BEGIN
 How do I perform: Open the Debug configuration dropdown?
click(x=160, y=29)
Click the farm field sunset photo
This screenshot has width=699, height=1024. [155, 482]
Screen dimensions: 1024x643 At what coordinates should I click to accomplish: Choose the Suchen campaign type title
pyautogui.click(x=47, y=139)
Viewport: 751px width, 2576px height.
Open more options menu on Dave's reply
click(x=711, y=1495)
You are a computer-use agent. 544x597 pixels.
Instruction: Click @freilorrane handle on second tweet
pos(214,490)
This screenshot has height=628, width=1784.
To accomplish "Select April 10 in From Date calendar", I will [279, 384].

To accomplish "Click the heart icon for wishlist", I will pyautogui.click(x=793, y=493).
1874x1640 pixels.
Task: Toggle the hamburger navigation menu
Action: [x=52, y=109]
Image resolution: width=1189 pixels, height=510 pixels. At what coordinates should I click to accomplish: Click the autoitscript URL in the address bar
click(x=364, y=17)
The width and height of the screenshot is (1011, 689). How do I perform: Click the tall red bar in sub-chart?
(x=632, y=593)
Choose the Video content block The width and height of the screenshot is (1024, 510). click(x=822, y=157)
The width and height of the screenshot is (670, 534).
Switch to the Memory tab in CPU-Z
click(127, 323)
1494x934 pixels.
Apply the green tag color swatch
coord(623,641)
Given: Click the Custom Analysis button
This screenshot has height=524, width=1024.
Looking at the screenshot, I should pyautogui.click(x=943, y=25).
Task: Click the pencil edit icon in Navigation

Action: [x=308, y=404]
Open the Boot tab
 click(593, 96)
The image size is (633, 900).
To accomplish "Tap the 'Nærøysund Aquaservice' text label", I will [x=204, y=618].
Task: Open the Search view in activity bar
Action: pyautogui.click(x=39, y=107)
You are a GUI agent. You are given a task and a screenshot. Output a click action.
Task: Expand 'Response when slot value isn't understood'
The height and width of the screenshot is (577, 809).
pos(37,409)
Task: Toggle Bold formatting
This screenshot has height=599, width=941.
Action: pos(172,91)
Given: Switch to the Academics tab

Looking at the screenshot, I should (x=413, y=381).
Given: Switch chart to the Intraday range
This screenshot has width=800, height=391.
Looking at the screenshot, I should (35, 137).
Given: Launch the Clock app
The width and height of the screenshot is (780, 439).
END
Task to complete> When a line in the data contains the string "agent", copy that line.

Response box>
You are a computer-use agent. 544x597 pixels.
You are a GUI agent. You are given a task and a screenshot. Output a click action.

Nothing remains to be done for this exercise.